▶ [Your objective]: Name every ingredient or flavor mentioned in the passage about the Jasmine cocktail.

▶ [Text under study]:
And now, on to today’s question cocktail. Let’s talk a bit about the Jasmine and why it is that we’re talking about the Jasmine.

A veritable contemporary classic, the Jasmine was invented in the early nineties by a Very Big Deal cocktail renaissance figure named Paul Harrington. It was created on the fly for a friend and patron whose surname was Jasmin, but Harrington didn’t discover that error until some time after the drink had achieved popularity (possibly after it was included in his own book, which was coincidentally also published in 1998). It turns on Campari, which was gaining steam in the nineties bar community but hadn’t been used in an influential and novel way during that period before Harrington came along. It also tastes strongly of grapefruit despite containing none. It’s famous, it’s simple, and it proves that it’s still possible to invent successful drinks in the classical style. It is absolutely going in the book.

The only problem is, it didn’t taste quite right when I tested it. To my own surprise, I felt that it needed something: a dash of Regan’s orange bitters, which vastly improved the result.

(Stored data entries)
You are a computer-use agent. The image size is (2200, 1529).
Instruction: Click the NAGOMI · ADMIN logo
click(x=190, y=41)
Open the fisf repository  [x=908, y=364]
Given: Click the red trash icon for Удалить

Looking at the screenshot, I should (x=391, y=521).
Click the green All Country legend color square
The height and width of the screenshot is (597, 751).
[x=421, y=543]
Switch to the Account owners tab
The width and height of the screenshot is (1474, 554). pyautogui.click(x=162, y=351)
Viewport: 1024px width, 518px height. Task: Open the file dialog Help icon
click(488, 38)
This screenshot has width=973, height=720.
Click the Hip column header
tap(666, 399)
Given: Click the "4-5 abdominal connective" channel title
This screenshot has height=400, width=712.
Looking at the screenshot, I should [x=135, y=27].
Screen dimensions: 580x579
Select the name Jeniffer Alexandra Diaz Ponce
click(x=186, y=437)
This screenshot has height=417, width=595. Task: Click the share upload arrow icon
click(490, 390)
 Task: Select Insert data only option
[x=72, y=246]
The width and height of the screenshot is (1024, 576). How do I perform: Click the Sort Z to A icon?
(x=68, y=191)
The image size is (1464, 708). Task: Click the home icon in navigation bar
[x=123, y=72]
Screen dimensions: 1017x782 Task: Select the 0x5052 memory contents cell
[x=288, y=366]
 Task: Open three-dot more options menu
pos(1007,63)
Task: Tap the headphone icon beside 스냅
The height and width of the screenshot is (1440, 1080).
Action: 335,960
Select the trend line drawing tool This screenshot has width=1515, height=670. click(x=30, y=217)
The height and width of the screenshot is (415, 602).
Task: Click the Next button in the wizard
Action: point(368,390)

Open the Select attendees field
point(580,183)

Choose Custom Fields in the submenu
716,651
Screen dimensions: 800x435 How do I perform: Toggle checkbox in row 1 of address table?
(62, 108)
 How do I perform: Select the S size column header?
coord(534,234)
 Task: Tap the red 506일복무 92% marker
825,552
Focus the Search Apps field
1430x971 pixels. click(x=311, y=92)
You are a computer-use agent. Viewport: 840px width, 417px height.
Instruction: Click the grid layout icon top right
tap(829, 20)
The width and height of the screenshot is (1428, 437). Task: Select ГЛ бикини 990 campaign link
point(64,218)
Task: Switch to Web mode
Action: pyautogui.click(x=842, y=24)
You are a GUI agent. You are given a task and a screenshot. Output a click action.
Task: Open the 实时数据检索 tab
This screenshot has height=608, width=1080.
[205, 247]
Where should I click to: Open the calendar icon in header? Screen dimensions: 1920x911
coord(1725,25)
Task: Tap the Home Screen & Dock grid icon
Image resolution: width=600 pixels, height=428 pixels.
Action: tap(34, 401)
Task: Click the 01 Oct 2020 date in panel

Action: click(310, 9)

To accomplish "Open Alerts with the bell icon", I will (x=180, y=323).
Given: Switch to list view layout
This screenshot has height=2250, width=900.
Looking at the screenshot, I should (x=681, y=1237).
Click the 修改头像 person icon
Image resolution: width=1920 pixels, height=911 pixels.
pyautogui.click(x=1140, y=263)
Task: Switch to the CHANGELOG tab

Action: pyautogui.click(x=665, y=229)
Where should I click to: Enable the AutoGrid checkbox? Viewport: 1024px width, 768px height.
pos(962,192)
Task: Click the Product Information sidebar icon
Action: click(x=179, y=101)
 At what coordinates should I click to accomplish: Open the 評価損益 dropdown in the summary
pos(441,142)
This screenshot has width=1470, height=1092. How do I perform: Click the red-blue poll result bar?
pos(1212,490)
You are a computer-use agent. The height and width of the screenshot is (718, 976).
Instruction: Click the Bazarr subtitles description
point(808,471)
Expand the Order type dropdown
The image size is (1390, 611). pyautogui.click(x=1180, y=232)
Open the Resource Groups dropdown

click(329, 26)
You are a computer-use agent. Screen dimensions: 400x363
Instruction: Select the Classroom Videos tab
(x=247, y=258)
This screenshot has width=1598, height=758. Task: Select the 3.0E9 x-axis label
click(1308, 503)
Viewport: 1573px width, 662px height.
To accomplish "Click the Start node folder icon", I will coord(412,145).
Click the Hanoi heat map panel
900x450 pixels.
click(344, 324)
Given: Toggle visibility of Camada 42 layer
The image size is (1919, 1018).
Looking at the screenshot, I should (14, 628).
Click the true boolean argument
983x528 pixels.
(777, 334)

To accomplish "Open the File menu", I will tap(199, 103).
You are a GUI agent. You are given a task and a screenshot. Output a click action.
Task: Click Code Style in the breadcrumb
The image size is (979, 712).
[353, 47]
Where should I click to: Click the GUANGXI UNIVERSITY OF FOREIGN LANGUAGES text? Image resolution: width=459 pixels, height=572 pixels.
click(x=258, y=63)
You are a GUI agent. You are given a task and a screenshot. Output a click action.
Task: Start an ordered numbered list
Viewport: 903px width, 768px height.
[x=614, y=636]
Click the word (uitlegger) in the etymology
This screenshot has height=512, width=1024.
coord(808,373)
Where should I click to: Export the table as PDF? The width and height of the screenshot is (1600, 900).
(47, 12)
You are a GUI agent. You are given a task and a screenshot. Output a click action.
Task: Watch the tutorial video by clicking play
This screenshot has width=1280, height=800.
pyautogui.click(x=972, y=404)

▶ [Answer section]:
- Campari
- grapefruit
- Regan's orange bitters